Welcome to a new week. Today’s five stories tackle solutions to the decline in local news, questions about Ukraine and the Biden family, the assumptions rooted in identity politics, adjusting aid to refugees’ changing needs – and how taking a different view of fellow summer travelers at a crowded Yellowstone changed the whole experience.
But first, a question: Is there a kinder, gentler capitalism to be had?
The Business Roundtable recently caused a stir by asking firms to “continue to push for an economy that serves all Americans.” Billionaire hedge-fund manager Ray Dalio has questioned if there’s “equal opportunity for the American dream.” In “The Economist’s Hour,” Binyamin Appelbaum writes, “[the market revolution] has come at the expense of economic equality, of the health of liberal democracy.”
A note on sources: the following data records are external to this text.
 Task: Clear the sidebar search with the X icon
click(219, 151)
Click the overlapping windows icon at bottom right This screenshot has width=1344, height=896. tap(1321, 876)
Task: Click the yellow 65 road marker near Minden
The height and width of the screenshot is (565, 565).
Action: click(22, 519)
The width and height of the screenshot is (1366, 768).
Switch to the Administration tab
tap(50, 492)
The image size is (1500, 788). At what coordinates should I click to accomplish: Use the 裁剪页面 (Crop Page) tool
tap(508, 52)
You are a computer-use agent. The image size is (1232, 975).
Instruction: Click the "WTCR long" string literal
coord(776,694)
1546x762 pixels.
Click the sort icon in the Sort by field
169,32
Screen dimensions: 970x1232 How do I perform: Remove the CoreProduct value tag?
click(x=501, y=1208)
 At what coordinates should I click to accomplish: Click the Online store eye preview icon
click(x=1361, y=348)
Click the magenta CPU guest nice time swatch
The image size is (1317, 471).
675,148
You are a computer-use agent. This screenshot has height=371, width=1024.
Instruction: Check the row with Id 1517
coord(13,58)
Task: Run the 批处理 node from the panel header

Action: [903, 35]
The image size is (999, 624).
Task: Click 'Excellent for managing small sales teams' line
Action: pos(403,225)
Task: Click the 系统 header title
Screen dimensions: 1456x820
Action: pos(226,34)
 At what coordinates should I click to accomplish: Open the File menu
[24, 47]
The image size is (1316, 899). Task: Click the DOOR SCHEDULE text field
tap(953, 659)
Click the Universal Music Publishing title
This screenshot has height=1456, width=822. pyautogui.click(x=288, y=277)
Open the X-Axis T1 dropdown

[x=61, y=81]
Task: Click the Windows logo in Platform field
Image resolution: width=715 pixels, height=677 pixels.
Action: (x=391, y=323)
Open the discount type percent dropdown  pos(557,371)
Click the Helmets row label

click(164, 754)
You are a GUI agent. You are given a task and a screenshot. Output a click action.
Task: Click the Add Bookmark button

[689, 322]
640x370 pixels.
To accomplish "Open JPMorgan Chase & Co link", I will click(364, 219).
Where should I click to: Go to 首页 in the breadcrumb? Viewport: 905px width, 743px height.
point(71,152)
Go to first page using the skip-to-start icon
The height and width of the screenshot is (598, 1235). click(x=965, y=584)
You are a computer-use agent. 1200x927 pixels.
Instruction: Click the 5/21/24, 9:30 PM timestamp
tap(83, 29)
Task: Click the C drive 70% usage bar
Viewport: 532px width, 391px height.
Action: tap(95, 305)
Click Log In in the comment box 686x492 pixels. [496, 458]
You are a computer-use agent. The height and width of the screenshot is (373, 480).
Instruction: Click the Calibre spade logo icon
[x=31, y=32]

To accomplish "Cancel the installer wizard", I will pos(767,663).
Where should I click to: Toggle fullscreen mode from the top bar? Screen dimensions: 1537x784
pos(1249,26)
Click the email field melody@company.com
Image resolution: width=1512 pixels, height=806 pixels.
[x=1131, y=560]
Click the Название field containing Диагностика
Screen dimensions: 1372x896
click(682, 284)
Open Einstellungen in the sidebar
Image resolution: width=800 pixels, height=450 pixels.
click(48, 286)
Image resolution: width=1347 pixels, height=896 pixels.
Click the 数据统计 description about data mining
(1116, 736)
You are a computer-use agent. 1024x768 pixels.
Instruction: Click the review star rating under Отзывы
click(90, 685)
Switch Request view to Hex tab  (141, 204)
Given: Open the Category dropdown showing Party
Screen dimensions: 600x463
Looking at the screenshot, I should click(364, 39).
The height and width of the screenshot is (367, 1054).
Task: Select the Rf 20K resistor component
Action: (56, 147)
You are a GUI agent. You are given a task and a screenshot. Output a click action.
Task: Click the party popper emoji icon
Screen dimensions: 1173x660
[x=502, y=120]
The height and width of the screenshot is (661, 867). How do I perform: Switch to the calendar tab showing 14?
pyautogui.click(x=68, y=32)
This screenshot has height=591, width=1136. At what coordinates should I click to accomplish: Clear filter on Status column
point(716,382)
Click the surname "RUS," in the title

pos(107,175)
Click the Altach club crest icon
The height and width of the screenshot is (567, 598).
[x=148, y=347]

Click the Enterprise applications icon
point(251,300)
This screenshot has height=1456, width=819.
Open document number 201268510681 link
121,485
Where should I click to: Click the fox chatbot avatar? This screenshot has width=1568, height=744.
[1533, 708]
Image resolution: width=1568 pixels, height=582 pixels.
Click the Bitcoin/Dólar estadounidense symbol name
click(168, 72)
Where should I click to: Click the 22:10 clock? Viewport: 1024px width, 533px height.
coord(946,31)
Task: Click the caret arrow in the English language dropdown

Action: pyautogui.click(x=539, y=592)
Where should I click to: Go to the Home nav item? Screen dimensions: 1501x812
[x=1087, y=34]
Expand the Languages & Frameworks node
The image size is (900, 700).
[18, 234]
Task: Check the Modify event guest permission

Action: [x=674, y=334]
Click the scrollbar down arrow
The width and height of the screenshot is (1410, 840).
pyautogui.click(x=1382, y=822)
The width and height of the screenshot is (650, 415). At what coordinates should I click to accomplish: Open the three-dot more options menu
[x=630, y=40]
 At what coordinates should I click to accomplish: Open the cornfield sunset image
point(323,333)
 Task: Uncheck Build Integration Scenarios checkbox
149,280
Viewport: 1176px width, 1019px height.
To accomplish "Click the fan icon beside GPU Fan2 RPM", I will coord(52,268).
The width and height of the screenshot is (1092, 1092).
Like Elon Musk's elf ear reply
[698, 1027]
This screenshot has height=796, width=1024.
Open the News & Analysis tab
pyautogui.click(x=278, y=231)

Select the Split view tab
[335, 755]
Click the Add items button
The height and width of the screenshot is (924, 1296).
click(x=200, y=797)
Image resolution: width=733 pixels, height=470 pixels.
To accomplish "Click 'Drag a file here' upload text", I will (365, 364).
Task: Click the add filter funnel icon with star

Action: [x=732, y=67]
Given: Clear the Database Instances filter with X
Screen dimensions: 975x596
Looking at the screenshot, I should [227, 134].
So it’s worth taking note of those setting a compassionate example.
The CEO of Gravity Payments in Boise, Idaho, announced last week that starting pay would be increased $10,000, with further bumps to come – and cut his own pay to do it. Having done this once before, Dan Price says the move was difficult – but the payoff is employees who can save more or get out of debt.
Briton Julian Richer recently announced he would sell a majority stake in his company, Richer Sounds, to a trust owned by staff, who would also get a bonus. He has written that “organisations that create a culture based on fairness, honesty and respect reap the rewards.”
And then there’s Hampton University in Virginia. Setting a standard for future leaders, it just welcomed 46 undergraduates from the hurricane-devastated north campus of the University of the Bahamas. They’ll attend for free – no small offer for a university to make. But as President William Harvey told them: “I want you new Hamptonians to understand that giving of yourself to others is one of the greatest things you can bestow.”